Prof. Gray wrote: "In the physical laboratory, Prof. Thomson was both inspiring and distracting. He continually thought of new things to be tried, and interrupted the course of work with interpolated experiments which often robbed the previous sequence of operations of their final result."

It may bring a grain of consolation to teachers who meet with troublesome elements in the discharge of their duties, to know that Thomson, great and brilliant as he was, had similar experiences now and again. At one time a book of mathematical data would be removed from the place assigned to it, upon which he would give orders that it should be chained to the table; at others, there would be no chalk near the blackboard, and then the assistant would be solemnly instructed to have one hundred pieces available next time. On one occasion, he settled in a very novel manner the case of a student who insisted on disturbing the class by moving his foot back and forth on the floor. Calling his assistant, Thomson told him in a whisper to go down into the room under the tiers of seats, to listen attentively, and locate the wandering foot by its distance from two adjacent walls of the building. On his return to the lecture-room, the triumphant assistant gave the desired coordinates to the Professor, who took out his tape at once and measured off the distances, by which the outwitted offender was mathematically located. In obedience to orders, the latter rose and left the room, muttering a few graceful epithets as he went, in honor of Descartes, the founder of a system of geometry that could serve so well the twofold purpose of the detective and the mathematician.

It was the custom in Glasgow to open the daily sessions, morning and afternoon, with prayer, the selection of which was left to the discretion of the Professor. Thomson usually recited from memory the third collect from the morning service of the Church of England, to which he sometimes added reflections of his own for the spiritual benefit of his hearers.

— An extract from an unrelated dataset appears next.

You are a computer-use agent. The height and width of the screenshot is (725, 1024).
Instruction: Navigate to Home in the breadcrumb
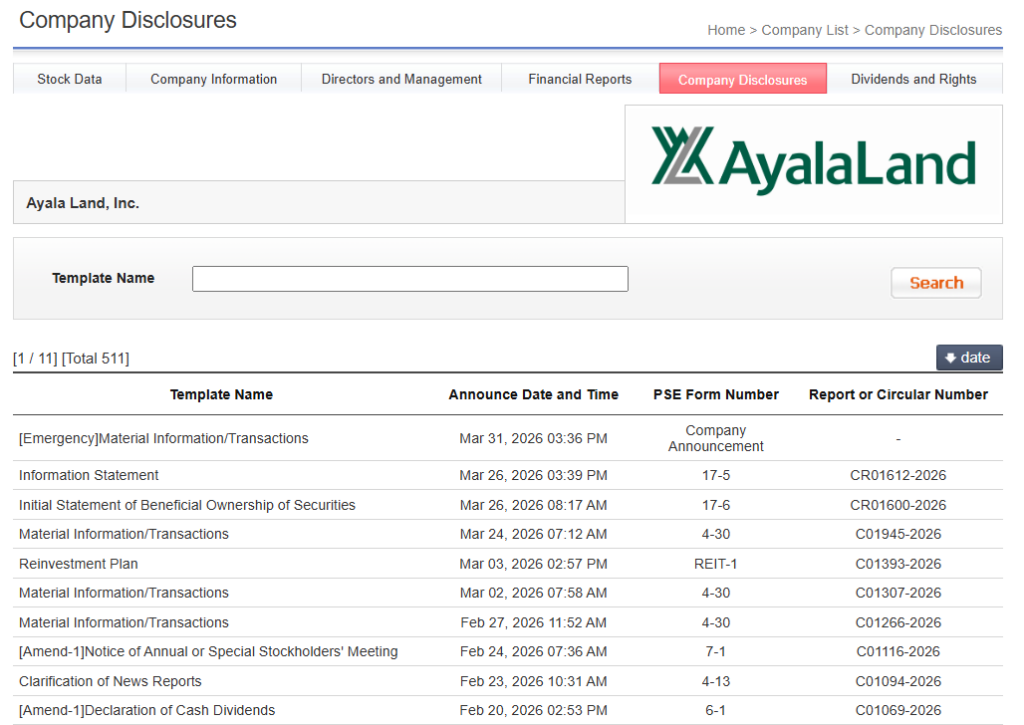[726, 30]
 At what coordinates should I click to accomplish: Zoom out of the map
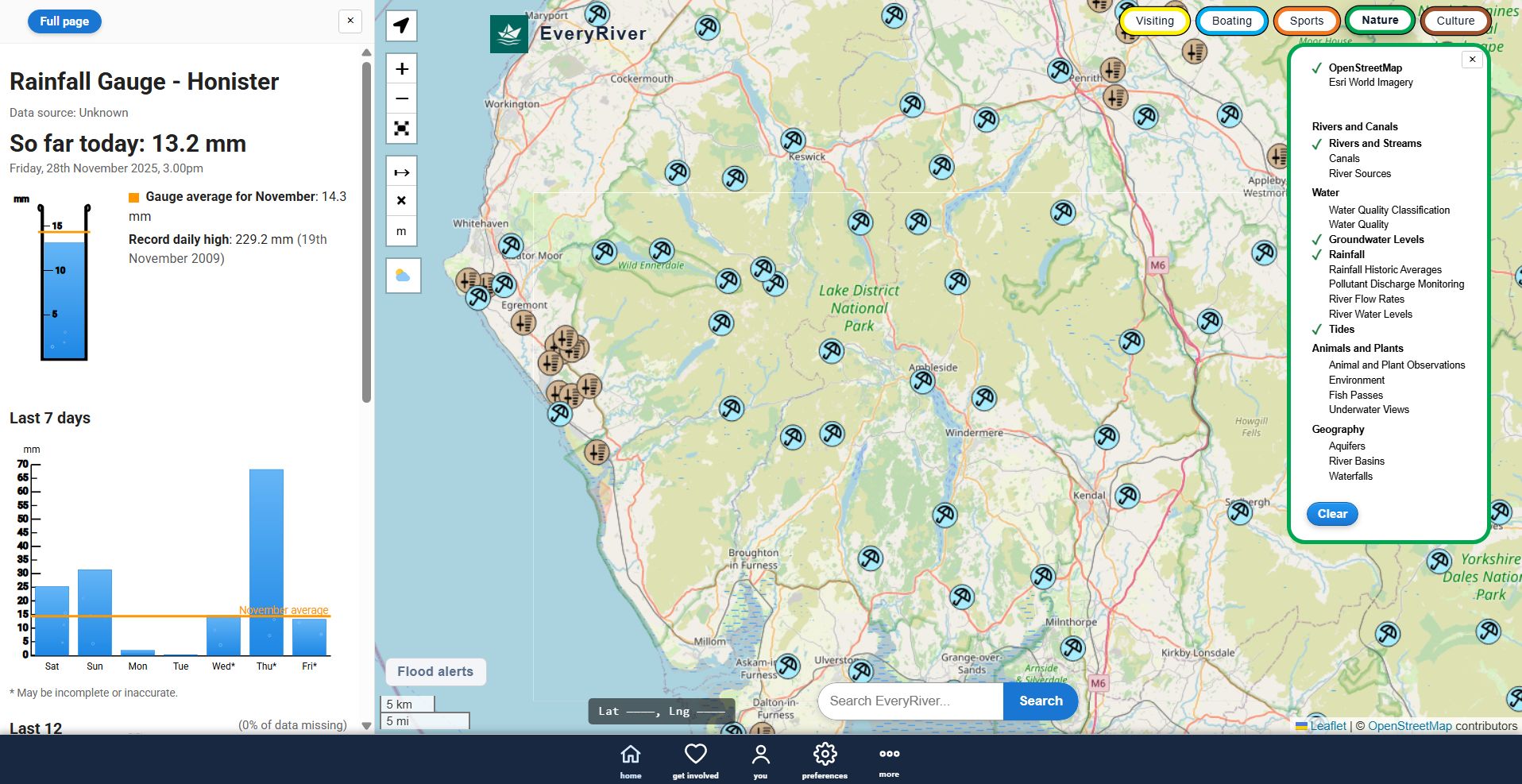click(401, 98)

In his teaching, Prof. Thomson was particularly insistent that his students should not bow their intellects in mute admiration before an array of mathematical symbols; but that, on all occasions, they should seek the physical meaning behind them. Writing on his blackboard one day dx/dt, he was not satisfied when told that it represented the ratio of the increment of x to the increment of the independent variable t (time); he wanted the student to say it represents velocity. He himself was so wont to look for the physical meaning of symbols that, like the prophets of old, he saw many things that were hidden from the eyes of ordinary mortals.

He had the rare gift of translating mathematical equations into real facts; and he strove all throughout his life, by word and writing, to purify mathematical theory from mere assumptions. He often said that he could not understand a thing until he was able to make, or at least conceive, a model of it.

He had a "keen mathematical instinct," as Prof. Silvanus P. Thomson puts it in a letter to the writer, an insight that "grew to see things." He often left matters in the dark for years, then returned to see them in the clear light of truth. At the age of sixteen, he wrote a mathematical essay on the figure of the earth; and at eighty-three, took it up again in order to add a note to the argument!

Thomson was discursive in his lectures, and was never able to boil the matter down to suit the taste and digestive powers of the ordinary student. The activity of his mind and its fecundity were such that new ideas, new problems, new modes of treatment were continually occurring, and with such fascination that he would leave the main subject to indulge in what often proved prolonged digressions. One of his bugbears was our system of weights and measures, which he denounced in season and out of season as "insane," "brain-wasting" and "dangerous." Occasionally epithets of a more caloric nature would escape the lips of the indignant Professor, who, as a consequence of his denunciation, had always to be indulgent to students who chanced to be shaky in the matter of Troy weight, avoirdupois weight or even apothecaries weight.

In later years, I heard Lord Kelvin at the Royal Institution, London, on some of his favorite dynamical subjects, such as the gyrostat, vortex rings and the like. However impressed by his keen eye, intellectual forehead, his mastery of the subject and wealth of illustration, I was no less impressed by his vivacity, his enthusiasm and the rapidity with which he could leave a train of thought and return to it again.

At meetings of the British Association, he always had something illuminating to say; but not infrequently, carried away by a torrent of ideas, he would indulge in a superfluity of detail, forgetting that other speakers had to be heard and other papers read.

The idea of connecting the Old World with the New by means of an electric cable laid on the bed of the ocean, seemed to most people in the 'fifties quixotic and utopian. Manufacturers said such a cable could not be made; engineers, that it could not be laid; electricians, that it could not be worked; and financiers, that if laid and worked, it would never pay. But with a Field to look after the financial interests of the scheme, and a Thomson to attend to electrical quantities, there was no tilting at windmills, and the utopian scheme became in due time the cable whose core pulsated with the news of the world.